The northern ocean is hardly a safe place at the best of times. Who’s to say what may happen there
.

Her words to Jhiral the night before came back to her. For one nightmarish instant, she saw herself doing it.

“You’re welcome,” she said gruffly.

Another sideways slanted look, another smile. “You know I wouldn’t miss this—any of it—for the world, right?”

Her own lips quirked. “I guessed.”

“I’m coming with you, Archeth. You know I am. I’ll build your ships for you, I’ll sail them up around Gergis and beyond. I’ll draw the charts and plot the routes, I’ll put in what money you need. I’ll even sit quiet in council with idiots like Shendanak and Tand.” He shook his head, still smiling, perhaps at this recklessness, at his age. “But I’m telling you.
You’re going to need more than the likes of Noyal Rakan to wield the whip and keep this lot in line.”

Which was of course when, staring down into the hubbub on the wharf, she spotted the gaunt, black-wrapped figure forcing its way through the crowd.

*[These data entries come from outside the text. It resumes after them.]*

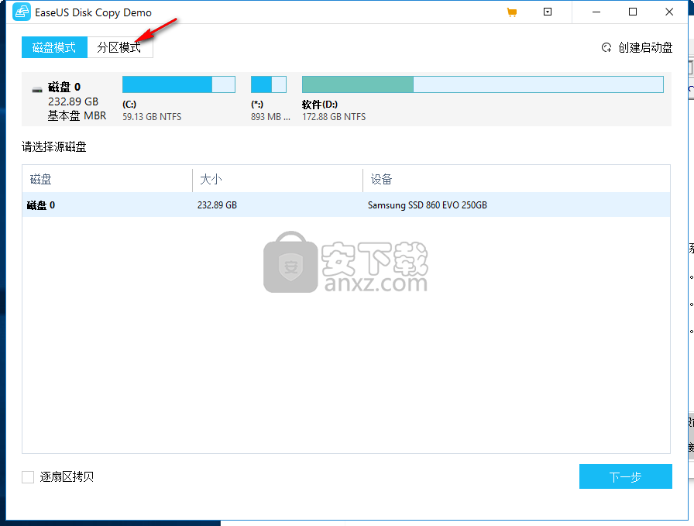The height and width of the screenshot is (526, 694).
Task: Click the EaseUS Disk Copy Demo title text
Action: [94, 12]

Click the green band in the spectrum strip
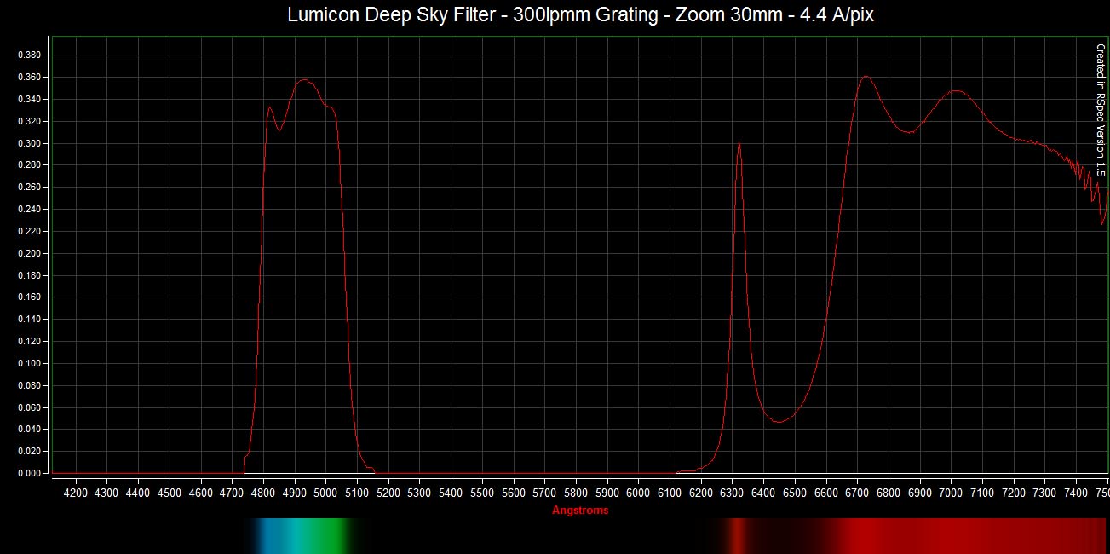coord(339,534)
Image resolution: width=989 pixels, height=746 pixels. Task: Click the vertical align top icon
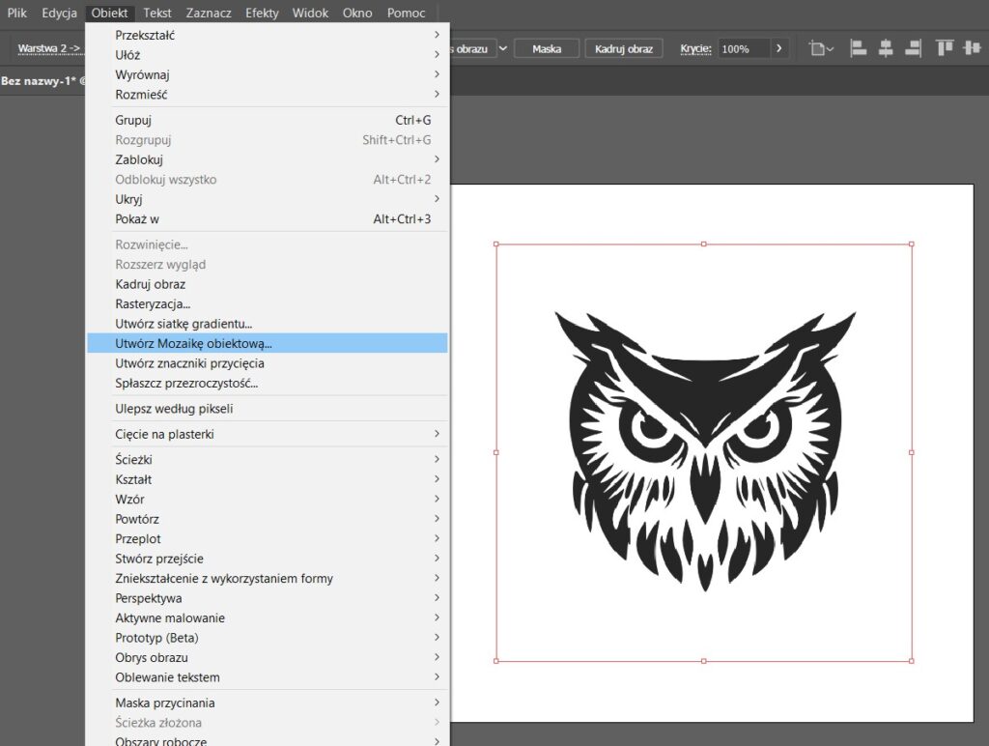tap(943, 47)
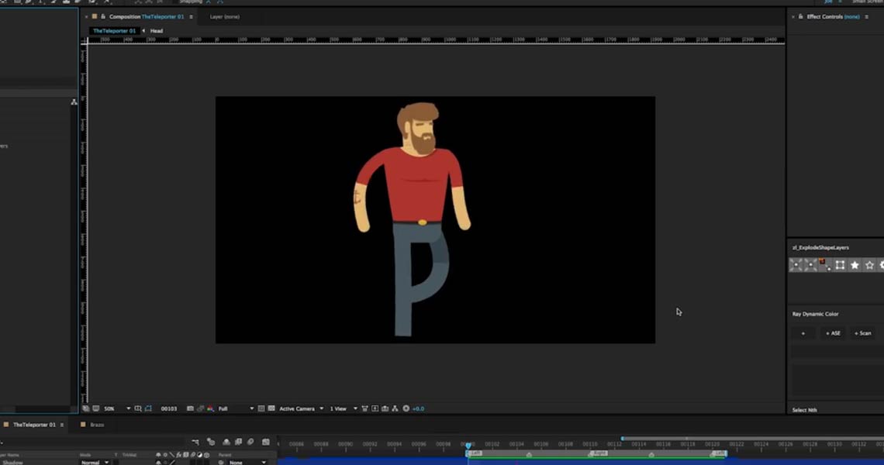
Task: Click the + Scan button
Action: (862, 333)
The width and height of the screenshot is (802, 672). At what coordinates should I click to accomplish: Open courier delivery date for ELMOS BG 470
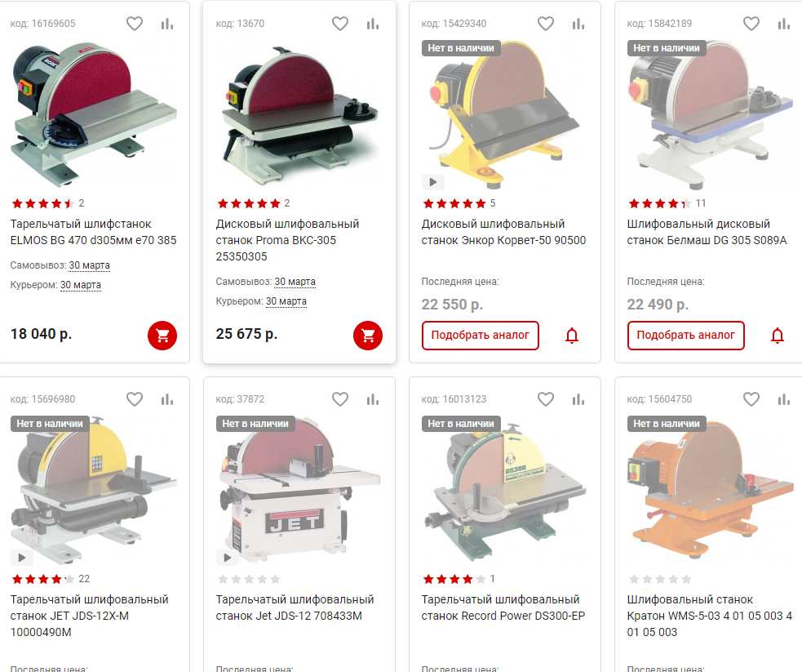[81, 285]
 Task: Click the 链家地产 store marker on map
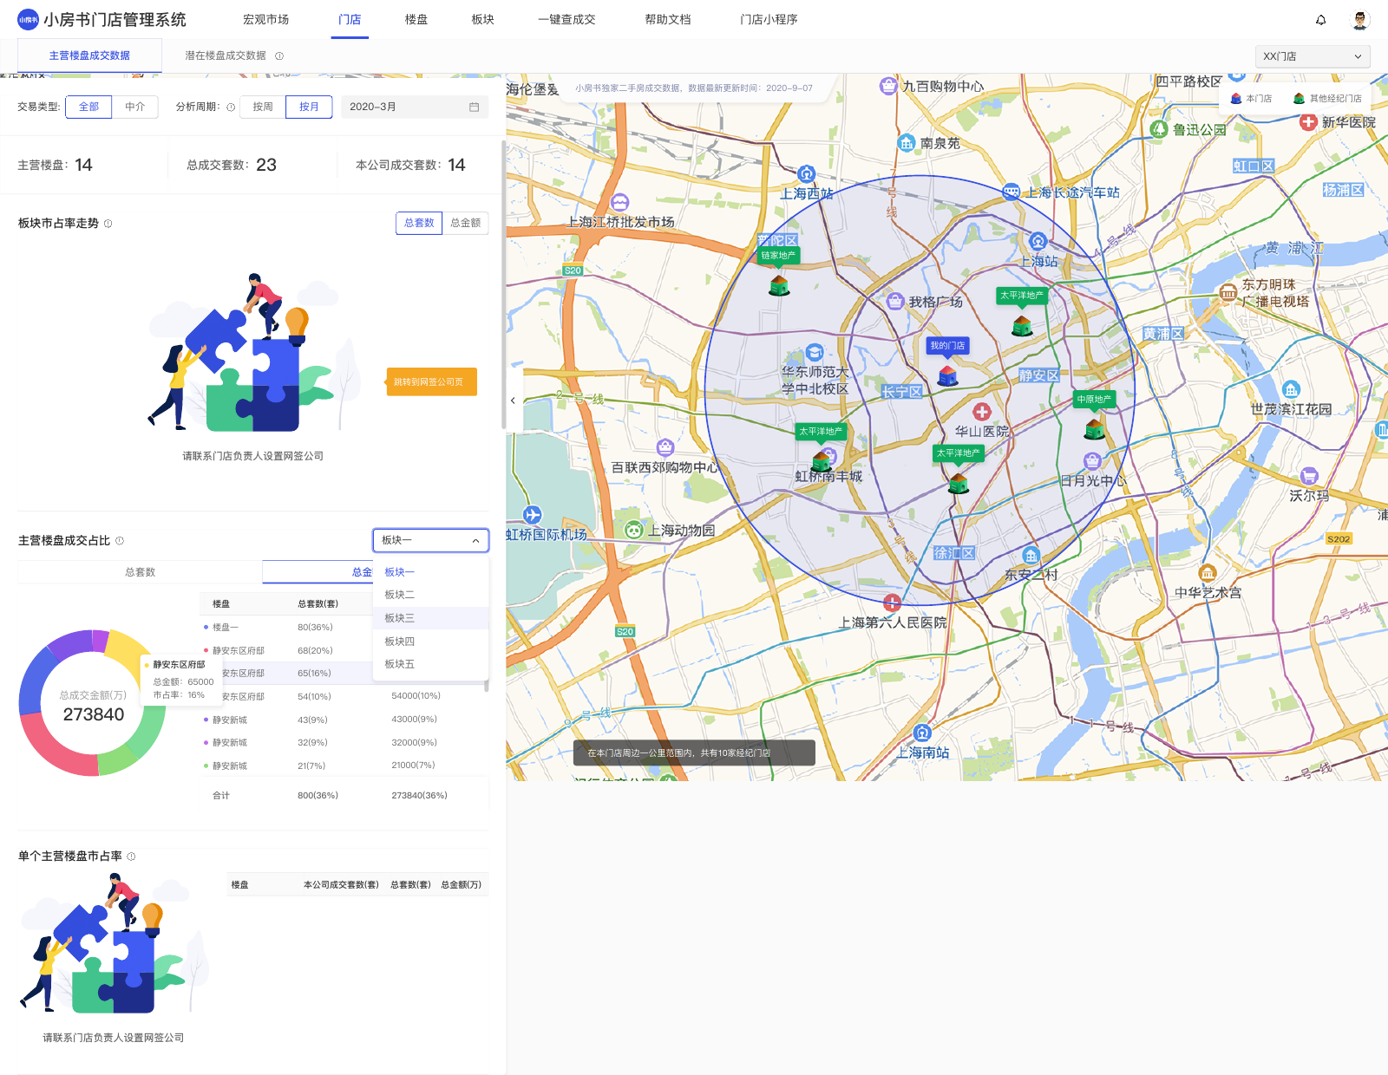pos(779,284)
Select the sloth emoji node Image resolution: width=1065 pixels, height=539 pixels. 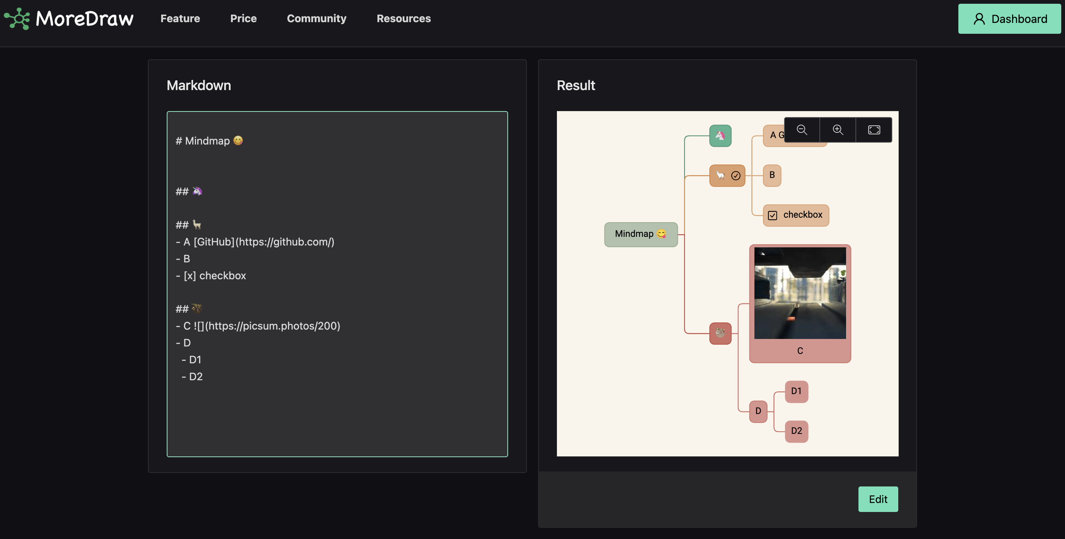point(720,333)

And for just that moment—like sudden sickness, like krinzanz coming on—it was as if she could feel the vast, ancient machinery of the universe as it turned. As if, through some ragged tear in the tawdry fairground paneling and painted cloth of the seeming world, the oiled mechanisms of fate now stood revealed in all their cog-toothed, malevolent intent.

And for just that moment, she was afraid.

CHAPTER 29

ingil Eskiath came down the gangplank of the
Famous Victory None Foresaw
and joined the bright, brawling chaos on the wharf. Sunlight shattered across the water, slammed glints into his narrowed eyes. The Black Folk Span held the sky to the south like a massive slice of shadow dropped across the estuary. It was better than a mile upriver from where he’d disembarked, but you could sense the cool of its shade from here, beckoning you on.

Yhelteth.

They’d given him a medal here, once.

“Rooms, my lord, rooms! Swan-down beds and views to the great Kiriath wonders of the city! Step this way!”

“Pig’s heart skewers! Piping hot! A Yhelteth delicacy, fresh from the coals!”

“Baths, my lord! Hot baths. Waters perfumed with all the scents of the Great City!”

He wondered, shouldering his way through the press, if that included the reek of hot tar and effluent that crept up from the pilings along the wharf.

“Wanna get fucked, soldier?”

“Wanna get fucked
up
? The purest flandrijn in town, sire, the finest pipes. A Yhelteth tradition awaits you.”

For a moment, he was tempted, by the latter offer at least. He’d been in some good pipe houses in his time, and doubted the grubby, hollow-eyed individual at his elbow was going to take him to one of anything like the same rank. But he also doubted the tout and any friends he had would be stupid enough to try to roll a man with a blade-scarred face and the tilted crux of a broadsword hilt at his shoulder. Flandrijn they offered, flandrijn in all probability they would have, and a cool, dark place to smoke it in.

Or maybe they
would
try to roll him.

In the sunny, quick-pulse rush of the morning, he found he didn’t much mind the thought of that, either. He had a full belly from breakfast aboard the
Famous Victory
, he had a full purse under his cloak—the Lady Quilien had bluntly refused any compensation at their parting,
Let us say only that you will owe me a favor, Ringil Eskiath
, she told him instead—and he had back his full strength of limb and lung. He was awake in ways he hadn’t been for months.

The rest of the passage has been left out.